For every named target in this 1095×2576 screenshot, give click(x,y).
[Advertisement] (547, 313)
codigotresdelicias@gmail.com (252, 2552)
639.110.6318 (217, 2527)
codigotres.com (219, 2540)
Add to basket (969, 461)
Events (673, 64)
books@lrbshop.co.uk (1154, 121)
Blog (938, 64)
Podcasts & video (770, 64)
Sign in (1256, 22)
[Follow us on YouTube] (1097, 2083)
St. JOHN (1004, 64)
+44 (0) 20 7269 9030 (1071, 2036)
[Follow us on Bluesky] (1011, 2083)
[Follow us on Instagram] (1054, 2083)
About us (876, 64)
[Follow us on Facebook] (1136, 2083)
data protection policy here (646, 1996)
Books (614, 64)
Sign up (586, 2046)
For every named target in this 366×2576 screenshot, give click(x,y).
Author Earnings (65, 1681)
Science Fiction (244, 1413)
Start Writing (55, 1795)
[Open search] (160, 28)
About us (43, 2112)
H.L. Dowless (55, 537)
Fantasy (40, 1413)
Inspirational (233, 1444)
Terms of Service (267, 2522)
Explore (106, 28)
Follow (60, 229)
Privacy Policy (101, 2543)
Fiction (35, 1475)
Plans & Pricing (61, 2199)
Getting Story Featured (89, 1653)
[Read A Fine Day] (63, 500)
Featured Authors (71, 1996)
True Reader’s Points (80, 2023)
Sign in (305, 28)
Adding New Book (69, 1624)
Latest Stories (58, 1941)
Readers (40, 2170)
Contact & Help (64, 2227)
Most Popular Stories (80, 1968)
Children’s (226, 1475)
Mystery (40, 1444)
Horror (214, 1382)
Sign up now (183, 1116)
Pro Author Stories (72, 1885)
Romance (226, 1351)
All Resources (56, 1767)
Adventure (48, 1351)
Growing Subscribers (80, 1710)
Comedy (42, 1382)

————

- **What you should do**: All of the entries above must be transcribed exactly.

- **The answer**:
For every named target in this 1095×2576 screenshot, give click(x,y).
[Advertisement] (547, 313)
codigotresdelicias@gmail.com (252, 2552)
639.110.6318 (217, 2527)
codigotres.com (219, 2540)
Add to basket (969, 461)
Events (673, 64)
books@lrbshop.co.uk (1154, 121)
Blog (938, 64)
Podcasts & video (770, 64)
Sign in (1256, 22)
[Follow us on YouTube] (1097, 2083)
St. JOHN (1004, 64)
+44 (0) 20 7269 9030 (1071, 2036)
[Follow us on Bluesky] (1011, 2083)
[Follow us on Instagram] (1054, 2083)
About us (876, 64)
[Follow us on Facebook] (1136, 2083)
data protection policy here (646, 1996)
Books (614, 64)
Sign up (586, 2046)
For every named target in this 366×2576 screenshot, give click(x,y).
Author Earnings (65, 1681)
Science Fiction (244, 1413)
Start Writing (55, 1795)
[Open search] (160, 28)
About us (43, 2112)
H.L. Dowless (55, 537)
Fantasy (40, 1413)
Inspirational (233, 1444)
Terms of Service (267, 2522)
Explore (106, 28)
Follow (60, 229)
Privacy Policy (101, 2543)
Fiction (35, 1475)
Plans & Pricing (61, 2199)
Getting Story Featured (89, 1653)
[Read A Fine Day] (63, 500)
Featured Authors (71, 1996)
True Reader’s Points (80, 2023)
Sign in (305, 28)
Adding New Book (69, 1624)
Latest Stories (58, 1941)
Readers (40, 2170)
Contact & Help (64, 2227)
Most Popular Stories (80, 1968)
Children’s (226, 1475)
Mystery (40, 1444)
Horror (214, 1382)
Sign up now (183, 1116)
Pro Author Stories (72, 1885)
Romance (226, 1351)
All Resources (56, 1767)
Adventure (48, 1351)
Growing Subscribers (80, 1710)
Comedy (42, 1382)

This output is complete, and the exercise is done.